At the time of first reading this, I took the Rolls in its everyday Western sense as a simple symbol of wealth and luxury, and the idea of a car as “progress” to symbolize, in typical fairytale muddling of historical temporality (the episode is set in Pakistan after independence), the role of Britain and of elites more generally in the political history of the subcontinent – even the suggestion that the power once held by Britain is now held by this local prince. But it turns out the Rolls-Royce as a symbol is more specifically loaded in the subcontinental context. (Click on images to enlarge.)
Over 800 Rolls Royce motor cars were imported into India from the UK between the early nineteen-teens and the Second World War. They were not, contrary to what pictures like the below suggest, owned by the British government or colonial officials who drove them around as a display of Britain’s wealth and power – they were rather owned by the Maharajas themselves, the princes who ruled those portions of India not directly under British control, and loaned to the British as a display of India’s wealth and power, thus serving as a poetically convoluted symbol of the cooperation between the Raj’s elites, regardless of nationality.

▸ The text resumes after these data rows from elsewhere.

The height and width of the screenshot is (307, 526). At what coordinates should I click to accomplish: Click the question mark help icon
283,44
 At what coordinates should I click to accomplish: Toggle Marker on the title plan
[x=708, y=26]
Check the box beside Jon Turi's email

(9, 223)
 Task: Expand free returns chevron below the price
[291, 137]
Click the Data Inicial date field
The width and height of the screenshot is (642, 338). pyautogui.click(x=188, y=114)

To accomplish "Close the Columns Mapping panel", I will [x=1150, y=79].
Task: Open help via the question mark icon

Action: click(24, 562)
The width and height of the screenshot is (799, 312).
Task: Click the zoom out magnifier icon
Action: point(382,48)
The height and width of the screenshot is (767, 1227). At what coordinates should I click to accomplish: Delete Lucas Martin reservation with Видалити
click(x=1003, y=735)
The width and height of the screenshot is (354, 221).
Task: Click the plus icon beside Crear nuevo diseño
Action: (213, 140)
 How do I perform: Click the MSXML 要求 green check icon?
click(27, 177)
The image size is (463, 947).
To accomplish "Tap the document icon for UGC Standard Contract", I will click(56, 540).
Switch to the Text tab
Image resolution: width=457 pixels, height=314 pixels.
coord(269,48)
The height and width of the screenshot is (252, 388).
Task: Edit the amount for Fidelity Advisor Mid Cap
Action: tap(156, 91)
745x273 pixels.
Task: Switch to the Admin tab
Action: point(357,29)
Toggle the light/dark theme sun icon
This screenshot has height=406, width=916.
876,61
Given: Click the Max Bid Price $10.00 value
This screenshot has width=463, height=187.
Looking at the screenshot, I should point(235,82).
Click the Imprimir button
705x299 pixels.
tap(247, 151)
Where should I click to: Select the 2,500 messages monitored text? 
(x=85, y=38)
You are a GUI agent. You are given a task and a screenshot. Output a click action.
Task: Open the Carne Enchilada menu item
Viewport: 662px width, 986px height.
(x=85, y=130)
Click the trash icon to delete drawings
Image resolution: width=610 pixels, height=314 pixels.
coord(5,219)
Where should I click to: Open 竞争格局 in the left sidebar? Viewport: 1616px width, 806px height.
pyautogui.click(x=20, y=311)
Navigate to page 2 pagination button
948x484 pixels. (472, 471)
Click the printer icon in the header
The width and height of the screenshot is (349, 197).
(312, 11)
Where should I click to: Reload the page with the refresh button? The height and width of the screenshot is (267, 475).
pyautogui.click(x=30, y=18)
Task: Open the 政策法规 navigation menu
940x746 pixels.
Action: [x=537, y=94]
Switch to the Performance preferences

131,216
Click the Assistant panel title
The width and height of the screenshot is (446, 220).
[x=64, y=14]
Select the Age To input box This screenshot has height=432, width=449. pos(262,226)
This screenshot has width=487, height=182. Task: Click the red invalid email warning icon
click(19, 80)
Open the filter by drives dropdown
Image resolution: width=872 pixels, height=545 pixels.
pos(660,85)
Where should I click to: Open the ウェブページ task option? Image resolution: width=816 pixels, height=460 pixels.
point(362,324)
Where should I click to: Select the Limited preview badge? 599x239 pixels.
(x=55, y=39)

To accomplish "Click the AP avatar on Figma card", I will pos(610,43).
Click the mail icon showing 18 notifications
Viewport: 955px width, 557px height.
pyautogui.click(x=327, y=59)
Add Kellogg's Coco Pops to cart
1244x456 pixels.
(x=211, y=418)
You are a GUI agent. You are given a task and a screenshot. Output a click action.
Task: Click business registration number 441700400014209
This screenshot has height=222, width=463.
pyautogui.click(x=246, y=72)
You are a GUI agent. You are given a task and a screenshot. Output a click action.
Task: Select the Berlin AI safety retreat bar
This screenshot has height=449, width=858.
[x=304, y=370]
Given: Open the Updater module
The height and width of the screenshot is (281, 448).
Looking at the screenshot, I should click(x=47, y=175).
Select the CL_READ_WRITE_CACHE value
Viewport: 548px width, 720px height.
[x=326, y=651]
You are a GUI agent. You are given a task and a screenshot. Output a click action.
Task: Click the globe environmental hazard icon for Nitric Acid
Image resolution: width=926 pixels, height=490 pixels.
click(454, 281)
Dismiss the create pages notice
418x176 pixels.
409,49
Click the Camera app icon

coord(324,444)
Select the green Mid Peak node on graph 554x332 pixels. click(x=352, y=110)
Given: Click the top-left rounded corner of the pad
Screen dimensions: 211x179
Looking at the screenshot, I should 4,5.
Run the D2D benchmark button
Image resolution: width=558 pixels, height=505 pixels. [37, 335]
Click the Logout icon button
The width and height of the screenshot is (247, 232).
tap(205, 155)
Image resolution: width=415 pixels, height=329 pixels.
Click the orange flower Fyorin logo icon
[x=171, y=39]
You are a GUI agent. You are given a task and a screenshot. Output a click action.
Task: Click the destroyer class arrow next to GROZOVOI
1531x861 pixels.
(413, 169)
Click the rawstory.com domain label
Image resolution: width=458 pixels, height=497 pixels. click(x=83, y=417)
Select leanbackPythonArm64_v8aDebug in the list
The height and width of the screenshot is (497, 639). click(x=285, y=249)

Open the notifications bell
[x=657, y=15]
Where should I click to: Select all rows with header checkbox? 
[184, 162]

Purchased in quantity – sometimes as many as 12 at a time – the cars were an explicit measure of the Maharajahs’ wealth. In the nineteen-teens, some of the custom-designed cars cost as much as a townhouse in the city of London.
Apparently a Rolls-Royce from the 1920s could go for over 600 miles across ridiculously rocky terrain without breaking down. This was pretty unusual for cars at the time. So the Maharajas bought them and used them not only for lavish transportation and ceremonial events, but also for hunting…
…for transporting cricket teams, and for carrying garbage away from their lavish palaces. (Ok, that last was intended as an insult to Rolls-Royce, when a Hyderabadi prince was unhappy with the customer service at the local dealership.)
So when Rushdie’s Pakastani Nawab purchases the first Rolls-Royce anybody in his northern state has ever seen, it not only establishes him as a wealthy consumer of Western luxuries, appropriate for a prince of any place or era — but casts him as an imitation of Indian princes during the Raj. Throughout Midnight’s Children, Rushdie explores the permeability of the boundaries between India and Pakistan, socially, familially, culturally, politically. Turns out even this little detail works in the service of that conceit as well. Neat.
(Images and factoids about the Rolls-Royce in India are from the BBC Four documentary “The Maharajas’ Motor-Car: The Story of Rolls-Royce in India”.)